Ему было восемь лет, когда все это началось.

Ему было четырнадцать, когда в первый послевоенный год он добрался до Палестины. Там он начал другую жизнь — с нуля. С ивритского букваря. Появилась возможность забыть прошлое, зачеркнуть, выбросить из памяти.

Он не забыл.

Впрочем, пробовал забыть — как и большинство евреев, в полумертвом состоянии вывалившихся из фашистской мясорубки и доставленных на пустынный палестинский берег. Они спаслись от смерти — теперь им надо было спастись от презрения.

Когда в 1989 году я впервые оказался в Израиле, то был потрясен этой историей. Не фанфарами — похоронным звоном обернулось спасение. Местные евреи, не нюхавшие дыма Освенцима, спрашивали у тех, кто в том огне горел, почему они так покорно шли, когда их гнали на смерть. Это спрашивали те, которых не гнали.

Разумеется, свою правоту можно найти в любом опыте. Это зависит от того, с кем ты себя идентифицируешь, то есть: на чью сторону мысленно встаешь. Я не мог встать на сторону попрекавших, хотя понимал их ярость: в нее они пережигали унижение при виде тех, кого гнали и кто на смерть «шел». Я понимал и тех, кто хотел все это забыть, сделать небывшим. Понимать понимал. Но чуял и другое: забыть — еще страшнее.

Это что-то вроде ловушки. Жить с такой памятью нельзя. И без нее нельзя.

Аппельфельд — на этой грани:

«С большинством детей, прибывших со мной, произошла разительная метаморфоза. Они похоронили прошлое, они как бы заново родились и теперь пытались жить заново. Их прошлое вряд ли можно было назвать героическим, а атмосфера Эрец Исраэль 1946 года была полна героики: все были сильны, все с честью прошли войну… А мы? Мы были в лагерях, мы голодали, бродяжничали, нас били…»

Господи, а кого не били в этой жизни? А если не мордовали физически, так все время держали под угрозой, что могут. Во мне, разумеется, говорит русский опыт. Русская история полна симфоний на эту тему. Первое поколение не битых татарами московитов вышло на Куликово поле. Первое поколение небитых дворян вышло на Сенатскую площадь. Первое поколение разночинцев, не битое крепостными плетьми, вышло «на бой кровавый, святой и правый…»

Как выпасть из этой святой кровавой карусели? — вот вопрос, который висит над нами и сегодня. Импульсивная реакция: забыть! Все зачеркнуть! Семьдесят советских лет — вымарать! Потому что невыносимо помнить, когда не можешь ни оправдать, ни изменить.
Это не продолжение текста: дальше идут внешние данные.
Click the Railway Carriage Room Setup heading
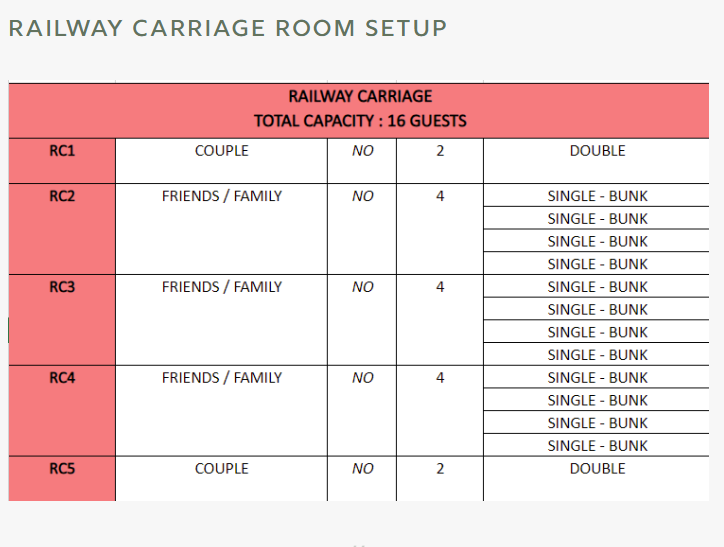 point(228,28)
Я гляжусь в еврейский опыт, как в зеркало.

Вот он, их опыт:

«Каждый из нас стыдился своей собственной истории и хотел быть кем-то другим. Не самим собой, кем-то другим. Большинство моих сверстников поменяли фамилии: какой-то Аппельфельд (не я) захотел быть Карни… Так появились всякие Амиры-Шамиры. Изменив имя, многие полагали, что им удастся изменить себя. Воспоминания о прошлом были загнаны глубоко внутрь. Некоторые из нас, даже став героями израильских войн, стыдились признаться в том, что пережили Катастрофу. Жертва стыдилась того, что именно она жертва. Не могла примириться с этим. Вчерашние жертвы меняли свое обличье: безбородые отращивали бороды, брюнеты становились блондинами, низкорослые тянулись вверх, хилые качали бицепсы — стать сильнее, выше! — физически и духовно!..»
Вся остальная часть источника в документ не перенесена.